Dane do przetworzenia:
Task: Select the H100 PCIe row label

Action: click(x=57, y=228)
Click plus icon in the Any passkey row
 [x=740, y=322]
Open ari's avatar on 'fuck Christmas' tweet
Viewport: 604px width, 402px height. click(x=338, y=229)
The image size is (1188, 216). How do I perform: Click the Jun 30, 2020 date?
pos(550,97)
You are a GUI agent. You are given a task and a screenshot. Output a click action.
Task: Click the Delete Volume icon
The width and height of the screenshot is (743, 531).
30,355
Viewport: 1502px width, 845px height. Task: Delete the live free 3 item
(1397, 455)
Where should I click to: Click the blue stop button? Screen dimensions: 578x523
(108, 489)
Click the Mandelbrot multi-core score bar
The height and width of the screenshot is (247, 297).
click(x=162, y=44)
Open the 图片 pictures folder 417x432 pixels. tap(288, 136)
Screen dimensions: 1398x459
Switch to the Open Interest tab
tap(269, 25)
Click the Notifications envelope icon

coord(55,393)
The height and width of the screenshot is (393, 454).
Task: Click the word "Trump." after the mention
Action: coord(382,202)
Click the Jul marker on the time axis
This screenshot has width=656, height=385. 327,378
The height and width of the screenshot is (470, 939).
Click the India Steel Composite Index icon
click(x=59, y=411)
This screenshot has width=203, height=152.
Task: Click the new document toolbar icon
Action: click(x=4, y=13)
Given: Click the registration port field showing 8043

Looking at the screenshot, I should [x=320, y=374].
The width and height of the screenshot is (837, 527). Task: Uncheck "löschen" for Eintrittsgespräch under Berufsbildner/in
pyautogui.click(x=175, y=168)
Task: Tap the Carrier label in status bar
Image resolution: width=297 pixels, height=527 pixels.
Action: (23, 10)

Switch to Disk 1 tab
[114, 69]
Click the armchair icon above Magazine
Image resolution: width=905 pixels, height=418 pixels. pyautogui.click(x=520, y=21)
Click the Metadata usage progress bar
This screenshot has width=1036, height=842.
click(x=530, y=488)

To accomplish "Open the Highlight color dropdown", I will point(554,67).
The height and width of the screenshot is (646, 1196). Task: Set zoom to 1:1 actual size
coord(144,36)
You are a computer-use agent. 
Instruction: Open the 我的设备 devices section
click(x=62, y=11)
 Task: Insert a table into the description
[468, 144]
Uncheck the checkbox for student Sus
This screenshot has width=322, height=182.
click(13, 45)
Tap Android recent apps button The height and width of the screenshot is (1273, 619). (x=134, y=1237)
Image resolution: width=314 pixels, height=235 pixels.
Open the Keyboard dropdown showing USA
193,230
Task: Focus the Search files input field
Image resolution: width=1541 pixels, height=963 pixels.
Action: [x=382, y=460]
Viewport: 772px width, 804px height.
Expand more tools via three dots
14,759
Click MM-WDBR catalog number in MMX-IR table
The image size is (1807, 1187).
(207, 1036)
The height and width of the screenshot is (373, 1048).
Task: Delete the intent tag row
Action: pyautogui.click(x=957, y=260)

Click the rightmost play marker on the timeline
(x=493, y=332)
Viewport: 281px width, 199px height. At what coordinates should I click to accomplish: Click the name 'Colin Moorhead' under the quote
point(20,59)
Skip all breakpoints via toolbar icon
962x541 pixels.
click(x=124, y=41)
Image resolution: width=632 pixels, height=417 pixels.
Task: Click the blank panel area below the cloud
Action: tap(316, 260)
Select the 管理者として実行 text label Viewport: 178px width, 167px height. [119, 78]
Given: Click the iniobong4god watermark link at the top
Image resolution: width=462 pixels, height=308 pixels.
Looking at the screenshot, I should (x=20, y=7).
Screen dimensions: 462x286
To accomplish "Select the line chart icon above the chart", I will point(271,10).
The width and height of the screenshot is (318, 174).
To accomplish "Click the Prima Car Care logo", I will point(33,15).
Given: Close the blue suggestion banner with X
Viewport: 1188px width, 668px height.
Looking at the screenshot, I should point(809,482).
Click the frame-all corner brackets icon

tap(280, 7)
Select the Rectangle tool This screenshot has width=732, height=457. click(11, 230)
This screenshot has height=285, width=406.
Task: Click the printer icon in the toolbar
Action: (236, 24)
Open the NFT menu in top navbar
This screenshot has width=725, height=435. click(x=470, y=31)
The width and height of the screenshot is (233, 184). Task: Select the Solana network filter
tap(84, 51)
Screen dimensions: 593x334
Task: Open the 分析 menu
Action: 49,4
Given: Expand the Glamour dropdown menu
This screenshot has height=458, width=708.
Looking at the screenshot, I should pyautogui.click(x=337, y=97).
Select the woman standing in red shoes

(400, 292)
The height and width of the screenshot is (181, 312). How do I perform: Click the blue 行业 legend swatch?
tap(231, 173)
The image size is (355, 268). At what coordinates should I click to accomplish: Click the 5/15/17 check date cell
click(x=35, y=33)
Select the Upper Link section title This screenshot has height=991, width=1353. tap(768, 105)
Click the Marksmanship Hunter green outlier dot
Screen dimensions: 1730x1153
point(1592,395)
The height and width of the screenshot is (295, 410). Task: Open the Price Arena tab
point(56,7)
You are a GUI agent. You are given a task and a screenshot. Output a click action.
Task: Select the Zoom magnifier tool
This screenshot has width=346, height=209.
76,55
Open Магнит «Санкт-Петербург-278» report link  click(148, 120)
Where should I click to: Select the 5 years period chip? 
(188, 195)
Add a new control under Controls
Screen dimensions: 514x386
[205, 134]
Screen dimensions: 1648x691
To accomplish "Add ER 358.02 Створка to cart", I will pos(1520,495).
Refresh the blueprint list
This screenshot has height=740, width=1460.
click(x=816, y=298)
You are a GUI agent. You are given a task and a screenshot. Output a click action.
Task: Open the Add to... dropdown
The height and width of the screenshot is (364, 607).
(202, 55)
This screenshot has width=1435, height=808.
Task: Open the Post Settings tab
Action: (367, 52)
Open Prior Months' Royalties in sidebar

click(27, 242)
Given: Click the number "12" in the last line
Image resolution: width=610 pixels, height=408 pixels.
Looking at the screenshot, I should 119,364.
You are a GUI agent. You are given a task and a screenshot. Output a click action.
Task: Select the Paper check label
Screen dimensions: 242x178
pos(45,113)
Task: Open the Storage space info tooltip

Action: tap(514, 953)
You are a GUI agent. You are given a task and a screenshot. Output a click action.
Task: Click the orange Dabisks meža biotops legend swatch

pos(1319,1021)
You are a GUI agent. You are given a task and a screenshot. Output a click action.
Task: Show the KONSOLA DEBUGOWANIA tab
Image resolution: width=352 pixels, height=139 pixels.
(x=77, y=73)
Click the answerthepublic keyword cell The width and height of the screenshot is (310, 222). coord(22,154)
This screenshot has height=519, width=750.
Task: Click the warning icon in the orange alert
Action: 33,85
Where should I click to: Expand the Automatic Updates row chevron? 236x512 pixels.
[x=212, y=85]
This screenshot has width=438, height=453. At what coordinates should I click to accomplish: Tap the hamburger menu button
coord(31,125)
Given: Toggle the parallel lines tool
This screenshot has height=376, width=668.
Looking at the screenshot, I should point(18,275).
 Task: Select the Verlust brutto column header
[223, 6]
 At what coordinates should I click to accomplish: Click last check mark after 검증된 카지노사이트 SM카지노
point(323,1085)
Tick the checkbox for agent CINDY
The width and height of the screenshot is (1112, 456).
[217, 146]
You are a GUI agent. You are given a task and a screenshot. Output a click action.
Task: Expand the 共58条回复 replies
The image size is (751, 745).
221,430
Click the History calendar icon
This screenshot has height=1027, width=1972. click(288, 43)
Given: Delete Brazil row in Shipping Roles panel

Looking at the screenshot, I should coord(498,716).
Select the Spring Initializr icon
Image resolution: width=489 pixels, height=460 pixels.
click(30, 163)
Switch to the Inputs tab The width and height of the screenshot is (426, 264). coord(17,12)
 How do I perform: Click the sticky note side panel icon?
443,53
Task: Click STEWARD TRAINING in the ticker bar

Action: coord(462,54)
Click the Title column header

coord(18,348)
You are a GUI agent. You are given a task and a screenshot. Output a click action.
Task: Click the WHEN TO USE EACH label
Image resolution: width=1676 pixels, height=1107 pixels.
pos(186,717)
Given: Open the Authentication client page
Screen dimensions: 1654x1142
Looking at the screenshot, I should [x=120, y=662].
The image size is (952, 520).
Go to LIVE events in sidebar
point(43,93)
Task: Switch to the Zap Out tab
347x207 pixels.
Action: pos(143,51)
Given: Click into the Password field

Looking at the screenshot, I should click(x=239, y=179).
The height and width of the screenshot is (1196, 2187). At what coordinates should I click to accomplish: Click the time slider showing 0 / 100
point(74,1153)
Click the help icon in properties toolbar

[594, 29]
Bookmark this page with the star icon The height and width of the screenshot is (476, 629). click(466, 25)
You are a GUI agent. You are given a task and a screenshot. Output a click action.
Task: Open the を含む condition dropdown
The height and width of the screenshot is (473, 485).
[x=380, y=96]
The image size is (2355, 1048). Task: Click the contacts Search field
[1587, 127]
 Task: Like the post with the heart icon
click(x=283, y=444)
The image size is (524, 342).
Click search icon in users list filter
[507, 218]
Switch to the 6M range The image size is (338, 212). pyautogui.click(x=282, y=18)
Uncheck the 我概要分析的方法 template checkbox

Co należy zrobić:
Przepisz bez zmian wiersze wpisów od samego początku aż do wiersza zawierającego „Open the 图片” włącznie.

Odpowiedź do zadania:
Task: Select the H100 PCIe row label

Action: click(x=57, y=228)
Click plus icon in the Any passkey row
 [x=740, y=322]
Open ari's avatar on 'fuck Christmas' tweet
Viewport: 604px width, 402px height. click(x=338, y=229)
The image size is (1188, 216). How do I perform: Click the Jun 30, 2020 date?
pos(550,97)
You are a GUI agent. You are given a task and a screenshot. Output a click action.
Task: Click the Delete Volume icon
The width and height of the screenshot is (743, 531).
30,355
Viewport: 1502px width, 845px height. Task: Delete the live free 3 item
(1397, 455)
Where should I click to: Click the blue stop button? Screen dimensions: 578x523
(108, 489)
Click the Mandelbrot multi-core score bar
The height and width of the screenshot is (247, 297).
click(x=162, y=44)
Open the 图片 pictures folder 417x432 pixels. tap(288, 136)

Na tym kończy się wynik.